(These are just notes for guidance, pending adding my current implementation to GitHub.)
Two issues:
- The gitlab-runner module in Ansible supports only a limited number of options, and most of the (necessary) others have to be set manually in the runner configuration file. The
gitlab-runner register
command now supports the use of configuration templates to merge extra settings, but the module currently does not. - The GitLab API no longer has a method to return runner tokens after registration (for "seh-cyur-reh-teh"). The only place you can find the token after registration is in the runner configuration file. The token for each runner must be retained otherwise they'll be seen as new instances.
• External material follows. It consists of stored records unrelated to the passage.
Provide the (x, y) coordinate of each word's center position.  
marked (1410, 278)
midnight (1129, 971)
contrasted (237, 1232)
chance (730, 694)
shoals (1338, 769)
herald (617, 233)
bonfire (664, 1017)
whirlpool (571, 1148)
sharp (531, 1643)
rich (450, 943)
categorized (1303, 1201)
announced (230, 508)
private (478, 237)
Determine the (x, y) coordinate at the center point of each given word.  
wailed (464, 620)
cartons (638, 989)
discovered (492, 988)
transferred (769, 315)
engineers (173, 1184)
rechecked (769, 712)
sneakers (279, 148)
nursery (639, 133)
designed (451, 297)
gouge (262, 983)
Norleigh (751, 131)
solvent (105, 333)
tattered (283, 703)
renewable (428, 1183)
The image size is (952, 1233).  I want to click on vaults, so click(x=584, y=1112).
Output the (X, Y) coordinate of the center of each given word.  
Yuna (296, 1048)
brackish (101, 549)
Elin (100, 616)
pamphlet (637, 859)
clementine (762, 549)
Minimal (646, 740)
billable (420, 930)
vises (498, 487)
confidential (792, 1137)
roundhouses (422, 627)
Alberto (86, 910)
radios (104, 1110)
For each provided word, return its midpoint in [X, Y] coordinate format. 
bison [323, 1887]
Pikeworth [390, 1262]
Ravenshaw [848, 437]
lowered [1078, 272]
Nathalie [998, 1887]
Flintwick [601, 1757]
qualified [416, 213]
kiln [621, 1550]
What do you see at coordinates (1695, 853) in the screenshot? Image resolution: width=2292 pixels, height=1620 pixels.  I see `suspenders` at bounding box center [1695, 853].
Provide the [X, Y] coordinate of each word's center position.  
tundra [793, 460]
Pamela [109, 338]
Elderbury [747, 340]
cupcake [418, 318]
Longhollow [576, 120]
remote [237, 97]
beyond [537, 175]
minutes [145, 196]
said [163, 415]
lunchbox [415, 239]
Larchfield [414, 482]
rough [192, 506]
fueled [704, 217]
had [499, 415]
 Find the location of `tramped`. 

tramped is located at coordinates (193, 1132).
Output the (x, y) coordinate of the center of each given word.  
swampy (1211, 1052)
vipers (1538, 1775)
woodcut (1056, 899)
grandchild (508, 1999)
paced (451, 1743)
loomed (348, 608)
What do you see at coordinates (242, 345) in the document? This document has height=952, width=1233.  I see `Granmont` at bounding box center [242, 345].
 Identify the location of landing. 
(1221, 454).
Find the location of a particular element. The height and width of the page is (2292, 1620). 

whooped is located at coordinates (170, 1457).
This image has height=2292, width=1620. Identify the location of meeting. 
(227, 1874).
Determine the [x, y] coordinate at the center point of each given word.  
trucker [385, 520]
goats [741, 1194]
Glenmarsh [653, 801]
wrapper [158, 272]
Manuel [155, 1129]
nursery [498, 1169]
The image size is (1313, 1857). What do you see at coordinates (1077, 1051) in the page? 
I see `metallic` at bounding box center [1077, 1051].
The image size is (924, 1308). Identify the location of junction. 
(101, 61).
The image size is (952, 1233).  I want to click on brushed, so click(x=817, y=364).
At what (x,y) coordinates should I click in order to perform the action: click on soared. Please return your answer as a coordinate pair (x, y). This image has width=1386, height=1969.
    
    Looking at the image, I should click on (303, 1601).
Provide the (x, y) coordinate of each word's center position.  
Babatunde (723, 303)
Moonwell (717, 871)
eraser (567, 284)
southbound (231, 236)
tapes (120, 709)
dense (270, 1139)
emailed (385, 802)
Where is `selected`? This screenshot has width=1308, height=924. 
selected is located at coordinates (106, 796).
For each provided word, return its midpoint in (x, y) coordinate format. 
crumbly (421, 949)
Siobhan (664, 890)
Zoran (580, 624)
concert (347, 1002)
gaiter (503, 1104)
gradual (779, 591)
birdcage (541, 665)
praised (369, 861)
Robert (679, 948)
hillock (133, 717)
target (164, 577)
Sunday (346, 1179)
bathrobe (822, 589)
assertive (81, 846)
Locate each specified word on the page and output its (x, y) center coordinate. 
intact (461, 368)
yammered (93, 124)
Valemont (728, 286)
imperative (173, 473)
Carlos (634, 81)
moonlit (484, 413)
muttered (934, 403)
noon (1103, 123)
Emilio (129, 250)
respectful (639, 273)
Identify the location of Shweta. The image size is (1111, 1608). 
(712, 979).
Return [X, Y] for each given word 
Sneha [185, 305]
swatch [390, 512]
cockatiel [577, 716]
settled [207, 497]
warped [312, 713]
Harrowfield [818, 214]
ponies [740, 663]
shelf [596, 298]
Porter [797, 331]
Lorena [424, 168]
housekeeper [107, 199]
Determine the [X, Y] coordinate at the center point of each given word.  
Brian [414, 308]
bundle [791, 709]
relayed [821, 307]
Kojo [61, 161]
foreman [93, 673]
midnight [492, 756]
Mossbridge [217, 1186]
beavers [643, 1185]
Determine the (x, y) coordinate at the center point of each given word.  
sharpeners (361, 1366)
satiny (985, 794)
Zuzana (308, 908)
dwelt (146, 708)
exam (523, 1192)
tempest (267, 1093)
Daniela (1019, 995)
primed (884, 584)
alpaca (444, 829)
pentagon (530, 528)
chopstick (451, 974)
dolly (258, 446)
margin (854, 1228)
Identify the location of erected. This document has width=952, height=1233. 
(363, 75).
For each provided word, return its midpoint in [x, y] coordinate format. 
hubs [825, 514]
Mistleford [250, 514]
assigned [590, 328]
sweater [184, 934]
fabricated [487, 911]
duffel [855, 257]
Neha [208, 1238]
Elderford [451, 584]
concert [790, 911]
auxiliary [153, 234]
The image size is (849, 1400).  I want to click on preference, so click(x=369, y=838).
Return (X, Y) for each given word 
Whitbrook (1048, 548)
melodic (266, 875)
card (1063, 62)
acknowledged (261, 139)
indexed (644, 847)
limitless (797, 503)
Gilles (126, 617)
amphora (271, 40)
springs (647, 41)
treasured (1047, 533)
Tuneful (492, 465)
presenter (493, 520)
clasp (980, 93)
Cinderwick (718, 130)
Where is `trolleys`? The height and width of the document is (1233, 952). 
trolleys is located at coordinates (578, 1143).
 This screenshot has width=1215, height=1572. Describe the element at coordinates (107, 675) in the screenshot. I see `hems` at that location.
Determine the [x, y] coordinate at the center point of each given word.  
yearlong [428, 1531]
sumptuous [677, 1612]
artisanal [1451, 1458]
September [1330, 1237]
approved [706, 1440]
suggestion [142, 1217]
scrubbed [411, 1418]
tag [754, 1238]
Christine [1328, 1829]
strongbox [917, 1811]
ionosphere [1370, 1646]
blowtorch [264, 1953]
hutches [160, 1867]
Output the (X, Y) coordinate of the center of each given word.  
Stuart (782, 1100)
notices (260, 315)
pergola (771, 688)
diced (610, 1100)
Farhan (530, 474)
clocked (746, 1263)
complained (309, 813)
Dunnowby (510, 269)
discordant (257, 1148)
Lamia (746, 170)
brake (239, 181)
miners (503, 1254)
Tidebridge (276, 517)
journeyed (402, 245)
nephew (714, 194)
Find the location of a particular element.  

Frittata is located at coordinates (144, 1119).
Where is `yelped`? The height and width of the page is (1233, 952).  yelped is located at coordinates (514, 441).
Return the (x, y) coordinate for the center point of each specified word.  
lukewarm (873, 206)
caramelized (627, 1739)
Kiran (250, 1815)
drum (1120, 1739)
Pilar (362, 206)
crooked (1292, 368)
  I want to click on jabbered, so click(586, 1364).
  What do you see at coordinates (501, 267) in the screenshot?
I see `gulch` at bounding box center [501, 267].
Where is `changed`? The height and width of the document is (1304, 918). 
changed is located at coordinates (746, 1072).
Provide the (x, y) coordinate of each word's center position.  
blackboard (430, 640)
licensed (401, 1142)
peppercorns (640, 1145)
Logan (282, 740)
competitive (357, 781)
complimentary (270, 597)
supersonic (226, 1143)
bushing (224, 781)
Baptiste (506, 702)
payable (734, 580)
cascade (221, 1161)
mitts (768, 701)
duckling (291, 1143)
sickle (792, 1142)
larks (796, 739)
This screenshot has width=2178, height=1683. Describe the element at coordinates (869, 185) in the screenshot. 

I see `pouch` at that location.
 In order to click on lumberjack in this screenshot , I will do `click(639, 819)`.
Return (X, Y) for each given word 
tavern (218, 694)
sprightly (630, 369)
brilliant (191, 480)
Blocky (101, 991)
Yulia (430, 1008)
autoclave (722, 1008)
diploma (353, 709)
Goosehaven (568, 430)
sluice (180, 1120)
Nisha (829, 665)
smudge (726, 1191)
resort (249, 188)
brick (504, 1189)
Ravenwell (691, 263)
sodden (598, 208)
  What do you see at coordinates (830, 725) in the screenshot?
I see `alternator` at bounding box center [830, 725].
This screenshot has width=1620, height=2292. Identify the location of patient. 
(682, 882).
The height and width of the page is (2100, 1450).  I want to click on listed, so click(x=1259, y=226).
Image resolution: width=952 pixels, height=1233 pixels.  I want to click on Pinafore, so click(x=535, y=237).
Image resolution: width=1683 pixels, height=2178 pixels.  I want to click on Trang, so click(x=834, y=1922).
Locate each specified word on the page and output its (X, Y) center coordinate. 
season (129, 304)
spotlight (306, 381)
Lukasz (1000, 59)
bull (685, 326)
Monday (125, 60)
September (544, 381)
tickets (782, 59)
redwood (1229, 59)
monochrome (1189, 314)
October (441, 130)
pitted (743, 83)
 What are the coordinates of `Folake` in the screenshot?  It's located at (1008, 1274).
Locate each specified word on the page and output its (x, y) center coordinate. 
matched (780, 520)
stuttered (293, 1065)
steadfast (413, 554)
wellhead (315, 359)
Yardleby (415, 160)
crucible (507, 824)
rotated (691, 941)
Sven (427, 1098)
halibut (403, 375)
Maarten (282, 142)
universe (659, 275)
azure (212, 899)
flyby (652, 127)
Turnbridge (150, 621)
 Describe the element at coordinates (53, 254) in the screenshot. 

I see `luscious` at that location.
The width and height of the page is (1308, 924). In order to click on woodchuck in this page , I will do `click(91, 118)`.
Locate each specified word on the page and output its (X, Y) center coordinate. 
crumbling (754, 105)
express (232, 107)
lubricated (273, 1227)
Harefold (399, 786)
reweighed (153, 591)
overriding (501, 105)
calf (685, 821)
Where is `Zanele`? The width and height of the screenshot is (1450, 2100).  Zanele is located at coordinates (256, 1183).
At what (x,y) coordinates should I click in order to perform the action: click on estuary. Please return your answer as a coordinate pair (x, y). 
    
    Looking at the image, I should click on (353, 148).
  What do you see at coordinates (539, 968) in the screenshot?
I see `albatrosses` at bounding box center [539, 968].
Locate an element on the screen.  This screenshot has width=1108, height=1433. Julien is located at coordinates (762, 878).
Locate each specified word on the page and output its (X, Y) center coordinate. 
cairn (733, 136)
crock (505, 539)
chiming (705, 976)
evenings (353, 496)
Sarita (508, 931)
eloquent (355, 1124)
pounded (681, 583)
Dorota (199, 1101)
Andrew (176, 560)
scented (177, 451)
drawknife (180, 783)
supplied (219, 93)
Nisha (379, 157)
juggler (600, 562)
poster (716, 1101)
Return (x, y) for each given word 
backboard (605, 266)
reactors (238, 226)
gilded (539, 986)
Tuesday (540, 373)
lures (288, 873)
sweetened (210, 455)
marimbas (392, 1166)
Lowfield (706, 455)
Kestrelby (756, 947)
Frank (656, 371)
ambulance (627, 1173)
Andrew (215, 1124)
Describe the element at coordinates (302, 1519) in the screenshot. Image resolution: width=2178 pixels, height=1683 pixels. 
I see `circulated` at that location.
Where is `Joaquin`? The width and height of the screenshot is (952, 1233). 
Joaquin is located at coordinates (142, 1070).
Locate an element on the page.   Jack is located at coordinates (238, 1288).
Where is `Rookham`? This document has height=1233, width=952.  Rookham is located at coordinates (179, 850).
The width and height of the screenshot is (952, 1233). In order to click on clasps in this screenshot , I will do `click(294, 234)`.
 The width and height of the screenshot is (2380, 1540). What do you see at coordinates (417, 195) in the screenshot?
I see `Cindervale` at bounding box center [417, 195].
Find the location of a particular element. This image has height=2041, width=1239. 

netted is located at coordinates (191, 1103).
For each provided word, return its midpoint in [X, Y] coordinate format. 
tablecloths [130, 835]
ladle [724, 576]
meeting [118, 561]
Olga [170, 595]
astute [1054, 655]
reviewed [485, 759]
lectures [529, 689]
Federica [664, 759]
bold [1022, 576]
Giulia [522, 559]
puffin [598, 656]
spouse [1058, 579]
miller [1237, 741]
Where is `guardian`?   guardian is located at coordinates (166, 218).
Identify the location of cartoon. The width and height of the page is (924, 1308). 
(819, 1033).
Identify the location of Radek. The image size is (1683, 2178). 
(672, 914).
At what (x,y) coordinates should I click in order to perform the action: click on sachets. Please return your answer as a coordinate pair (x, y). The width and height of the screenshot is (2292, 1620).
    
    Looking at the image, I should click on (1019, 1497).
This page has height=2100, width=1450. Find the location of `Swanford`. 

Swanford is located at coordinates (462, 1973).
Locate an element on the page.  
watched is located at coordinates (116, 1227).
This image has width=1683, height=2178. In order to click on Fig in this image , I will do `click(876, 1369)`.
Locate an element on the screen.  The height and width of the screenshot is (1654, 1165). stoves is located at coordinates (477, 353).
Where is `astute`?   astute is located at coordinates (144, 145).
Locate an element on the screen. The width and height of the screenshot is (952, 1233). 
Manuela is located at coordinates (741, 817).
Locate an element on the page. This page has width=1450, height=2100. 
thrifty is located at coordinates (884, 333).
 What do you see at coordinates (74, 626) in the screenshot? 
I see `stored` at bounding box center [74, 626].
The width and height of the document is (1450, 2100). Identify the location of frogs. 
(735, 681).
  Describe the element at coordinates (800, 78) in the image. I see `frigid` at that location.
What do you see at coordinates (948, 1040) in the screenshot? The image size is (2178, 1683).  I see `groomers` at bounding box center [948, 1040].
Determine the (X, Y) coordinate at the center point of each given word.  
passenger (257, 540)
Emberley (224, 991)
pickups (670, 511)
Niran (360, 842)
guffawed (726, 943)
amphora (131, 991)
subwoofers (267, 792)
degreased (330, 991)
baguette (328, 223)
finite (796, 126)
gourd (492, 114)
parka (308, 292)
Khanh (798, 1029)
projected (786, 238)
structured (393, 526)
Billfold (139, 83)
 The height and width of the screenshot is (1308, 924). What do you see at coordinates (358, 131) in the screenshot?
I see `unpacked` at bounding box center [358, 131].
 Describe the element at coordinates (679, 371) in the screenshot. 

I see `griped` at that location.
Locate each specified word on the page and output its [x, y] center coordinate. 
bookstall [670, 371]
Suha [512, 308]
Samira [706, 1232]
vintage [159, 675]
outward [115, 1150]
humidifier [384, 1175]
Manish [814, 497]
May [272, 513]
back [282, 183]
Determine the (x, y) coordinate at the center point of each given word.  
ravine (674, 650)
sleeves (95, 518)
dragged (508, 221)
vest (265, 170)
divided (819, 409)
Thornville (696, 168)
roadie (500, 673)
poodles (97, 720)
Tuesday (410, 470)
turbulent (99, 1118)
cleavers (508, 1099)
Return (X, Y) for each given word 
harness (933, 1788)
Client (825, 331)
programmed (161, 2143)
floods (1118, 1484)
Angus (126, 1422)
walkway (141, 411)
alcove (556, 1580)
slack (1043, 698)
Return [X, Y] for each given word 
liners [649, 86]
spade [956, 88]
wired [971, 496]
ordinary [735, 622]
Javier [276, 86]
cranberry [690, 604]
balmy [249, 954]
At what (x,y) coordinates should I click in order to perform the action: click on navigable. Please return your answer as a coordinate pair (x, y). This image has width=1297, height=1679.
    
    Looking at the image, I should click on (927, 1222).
Therefore, to be able to register or modify runners in an idempotent way, you must retrieve the tokens for any currently registered tokens from the runner configuration file (/etc/gitlab-runner/config.toml
) before updating it.
- First parse any existing runner config file. As the file is in TOML, and Ansible doesn't currently include a filter for this, you'll need to either import the sivel.toiletwater collection or grab the
toml.py
filter plugin from it to include in your role/playbook.slurp
the file and pass throughb64decode | from_toml
, then save into a variable. - Retrieve the global registration token directly from your GitLab instance using the appropriate
gitlab-rails
command. (May want to cache this locally on the runner, as it takes a minute or more.) - Register your runner(s) using
gitlab-runner
and save the returned values in a registered variable. (Existing runners will not be re-registered providing their name still matches.) - Write out a new config.toml file from a template. For each runner, use either a) the value of the token from the gitlab-runner
runners
response if one exists; or else b) the token from the parsed configuration. (Other settings taken from a dictionary or list variable containing your runner definitions.) - Configuration is normally reloaded automatically by the runner on file update but some changes require a restart, so probably do that anyway.